The loss of freedom of association in Christian Legal Society v. Martinez.

AuthorWillems, Jack

Our First Amendment rights are bedrock principles of our nation's constitutional structure. (1) Because public universities and schools are operated by the state, "[i]t can hardly be argued that either students or teachers shed their constitutional rights to freedom of speech or expression at the schoolhouse gate." (2) The Supreme Court has also said that the First Amendment freedom of association guarantee includes a right for groups to set membership standards. (3) In a limited public forum, however, the state may impose reasonable restrictions on speakers and content so long as the restrictions are viewpoint neutral and reasonable. (4) Last term, in Christian Legal Society v. Martinez (CLS), (5) the Court held that, as conditions for recognition as a registered student organization (RSO), a public university may require a Christian group to accept as members non-Christians and individuals who engage in homosexual conduct. (6) Because an organization that cannot control its membership cannot control its message, the state discriminates against the content of such an organization's message when it attempts to control the organization's membership requirements as a condition for entrance into a limited public forum. Applying an all-comers rule does not cure this defect because such a rule discriminates against the viewpoint that membership criteria is part of the message. (7) Such a policy is invalid, not only because it discriminates against a particular viewpoint, but also because it discriminates against a viewpoint that is specifically and uniquely protected by the First Amendment's freedom of association. The Court's opinion in CLS dramatically undercuts the freedom of association. The Court unjustifiably departed from precedent and merged the speech and association rights of the Christian Legal Society (CLS).

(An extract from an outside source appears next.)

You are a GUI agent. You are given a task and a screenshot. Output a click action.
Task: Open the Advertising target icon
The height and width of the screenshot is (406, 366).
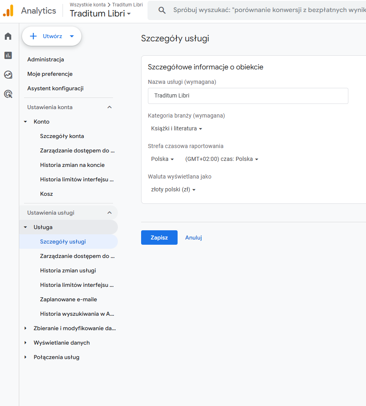click(x=8, y=94)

Hastings College of the Law requires student groups desiring financial assistance from the law school and access to school channels of communication and facilities to become RSOs. (8) To become an RSO, an organization must abide by Hastings's nondiscrimination policy, which the school interprets to mean that student organizations must accept any student who wishes to be a member. (9) In 2004, a preexisting student organization at Hastings became affiliated with a national group, the CLS. The national CLS requires that members of local chapters sign a statement of faith confirming their belief in the tenets of Christianity and a pledge to not participate in sexual relations outside of heterosexual marriage, (10) When CLS submitted its application for RSO status, the law school rejected the application. The school explained that, by barring students based on religion and sexual orientation, CLS was not in compliance with the school's nondiscrimination policy. (11) CLS filed suit against various law school officers and administrators alleging that the school's refusal to grant RSO status to CLS violated its rights to free speech, expressive association, and free exercise of religion. (12) The district court granted the law school summary judgment, finding the law school's policy both reasonable and viewpoint neutral (13) On appeal, the Ninth Circuit affirmed the district court in a short, unpublished decision. (14)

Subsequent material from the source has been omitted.